The Importance of Sovereignty and Security at the UN
The 2030 Agenda for Sustainable Development, an ambitious set of seventeen global goals and 169 targets to progress toward a sustainable future, has been heralded as more inclusive and comprehensive than the Millennium Development Goals before it, in part for its inclusion of Goal 16 on peace, justice and strong institutions, reflecting the inputs of countries who have struggled with domestic conflict and external intervention. However, implementation of the goal brings the risk of “securitizing” development, if done in a manner that prioritizes the security agendas of strong states, or impinging on state sovereignty. The United Nations Charter outlined the conditions of sovereignty which reinforce members’ identities as states operating within a cooperative framework, and define the parameters within which expectations are set regarding organizational goals such as the maintenance of peace and security in the world.
The United Nations has, since its establishment at the close of WWII, both legitimated and reified the principle of sovereignty among its members as it has introduced new concepts, policies and structures to remain relevant and address the realities of contemporary conflict. Its enduring reliance on sovereignty as a construct, though necessary, has created dilemmas for the United Nations while also providing clarity in this endeavor.
In early “first generation” peacekeeping missions, the UN typically played a role as mediator to a conflict, or observer of a peace agreement or process, as an invited participant. Although action taken by the Security Council had been severely curtailed by the use of vetoes during the Cold War, in the post-Cold War period states turned toward the United Nations for security assistance as the level and intensity of intrastate conflict subsumed that of conflict between states.
In this new generation of conflicts, where the legitimacy of state actors is often called into question, both taking any decisive action, or refusing to do so may be interpreted as a breach of impartiality by international organizations seeking to remain neutral. Secretary General Boutros Boutros-Ghali confronted the tension between sovereignty and security in his 1992 report “An Agenda for Peace” when he stated:
The time of absolute and exclusive sovereignty, however, has passed: its theory was never matched by reality. It is the task of leaders of States today to understand this and to find a balance between the needs of good internal governance and the requirements of an ever more interdependent world.

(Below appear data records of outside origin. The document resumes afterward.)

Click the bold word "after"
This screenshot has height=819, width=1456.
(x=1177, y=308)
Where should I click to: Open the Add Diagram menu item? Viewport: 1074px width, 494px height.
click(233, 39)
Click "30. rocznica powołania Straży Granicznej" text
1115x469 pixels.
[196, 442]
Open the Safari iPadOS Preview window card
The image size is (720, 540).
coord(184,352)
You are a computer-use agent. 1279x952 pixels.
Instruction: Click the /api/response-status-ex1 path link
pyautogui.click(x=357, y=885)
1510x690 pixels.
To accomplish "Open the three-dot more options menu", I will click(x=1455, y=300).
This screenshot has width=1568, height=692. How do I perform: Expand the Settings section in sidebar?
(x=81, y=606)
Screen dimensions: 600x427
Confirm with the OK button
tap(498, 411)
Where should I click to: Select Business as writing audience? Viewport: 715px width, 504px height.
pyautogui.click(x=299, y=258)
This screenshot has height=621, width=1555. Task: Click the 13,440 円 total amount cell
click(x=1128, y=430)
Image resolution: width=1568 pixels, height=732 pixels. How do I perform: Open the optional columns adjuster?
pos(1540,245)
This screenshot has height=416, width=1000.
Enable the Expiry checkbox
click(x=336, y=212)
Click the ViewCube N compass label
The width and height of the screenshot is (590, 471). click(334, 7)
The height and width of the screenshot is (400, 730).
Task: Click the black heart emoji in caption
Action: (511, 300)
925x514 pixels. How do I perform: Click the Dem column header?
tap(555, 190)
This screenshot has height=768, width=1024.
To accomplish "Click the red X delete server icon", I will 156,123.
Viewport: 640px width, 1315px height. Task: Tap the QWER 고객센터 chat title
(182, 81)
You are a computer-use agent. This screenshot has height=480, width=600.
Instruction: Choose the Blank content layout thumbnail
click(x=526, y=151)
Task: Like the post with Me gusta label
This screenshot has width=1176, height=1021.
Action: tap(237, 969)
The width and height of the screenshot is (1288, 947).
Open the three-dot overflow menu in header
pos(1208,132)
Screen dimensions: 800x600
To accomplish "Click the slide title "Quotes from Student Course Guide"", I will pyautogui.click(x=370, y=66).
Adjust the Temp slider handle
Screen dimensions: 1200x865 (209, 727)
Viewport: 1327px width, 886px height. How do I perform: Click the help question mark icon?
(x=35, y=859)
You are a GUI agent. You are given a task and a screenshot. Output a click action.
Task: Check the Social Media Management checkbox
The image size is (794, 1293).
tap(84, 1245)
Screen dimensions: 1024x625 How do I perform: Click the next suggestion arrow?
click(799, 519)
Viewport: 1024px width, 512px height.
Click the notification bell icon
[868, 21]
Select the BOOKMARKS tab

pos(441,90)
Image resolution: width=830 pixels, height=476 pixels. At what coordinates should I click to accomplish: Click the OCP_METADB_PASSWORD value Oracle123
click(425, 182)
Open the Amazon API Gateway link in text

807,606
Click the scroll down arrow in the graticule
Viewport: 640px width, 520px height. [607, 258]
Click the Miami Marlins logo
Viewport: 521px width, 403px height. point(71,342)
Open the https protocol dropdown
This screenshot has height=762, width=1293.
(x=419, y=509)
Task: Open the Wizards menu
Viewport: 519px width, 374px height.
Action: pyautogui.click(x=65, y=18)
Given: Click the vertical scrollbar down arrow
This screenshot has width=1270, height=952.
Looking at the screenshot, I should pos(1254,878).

In the Photo: General Assembly Opens Seventy-first General Debate Photo Credit: UN Photo/Cia Pak
The tone taken in the Agenda for Peace report is aspirational, considering the opportunity for interstate cooperation in the post-Cold War era. In it, Boutros-Ghali introduced the new concept of “post-conflict peacebuilding” that highlighted the longer-term needs for engagement and complex nature of post-conflict situations at the time. The Agenda’s 1995 supplement presents an analysis tempered by the lessons learned in the by then failed interventions in Somalia.
Technical issues related to coordination and the command and control of troops in the Somalia peacekeeping operations stymied effective deployment. Moreover, many peacebuilding-related activities resulted in a bloated and unclear mandate as responsibility transferred between the US-led humanitarian mission Operation Restore Hope and United Nations UNSOM missions. When US Domestic support for intervention, closely monitored by President Clinton’s administration, sharply declined ahead of the 1994 midterm elections, the time had come to “bring our troops home from Somalia.” Mohamed Sahnoun, Special Representative to the Secretary General in Somalia, left his post citing the UN’s many “failed opportunities” in building trust through negotiation and communication, which he argued required more time than was allotted by the mission.
The Somalia shadow was cast over Rwanda when crisis struck there soon afterward and troop contributing countries declined to put forward peacekeepers. As noted in the 1995 Supplement to Agenda for Peace, the complexity, extending to national reconciliation efforts and reestablishment of effective government in some cases, as well as the additional expense of peacekeeping in volatile settings, can deter intervention.
The concepts of human security and human development stem from these and other experiences (with human development introduced in the UNDP Human Development Report in 1994), and seek to connect the individual with a universal, rights-based agenda whose enforcement must ultimately be guaranteed by states.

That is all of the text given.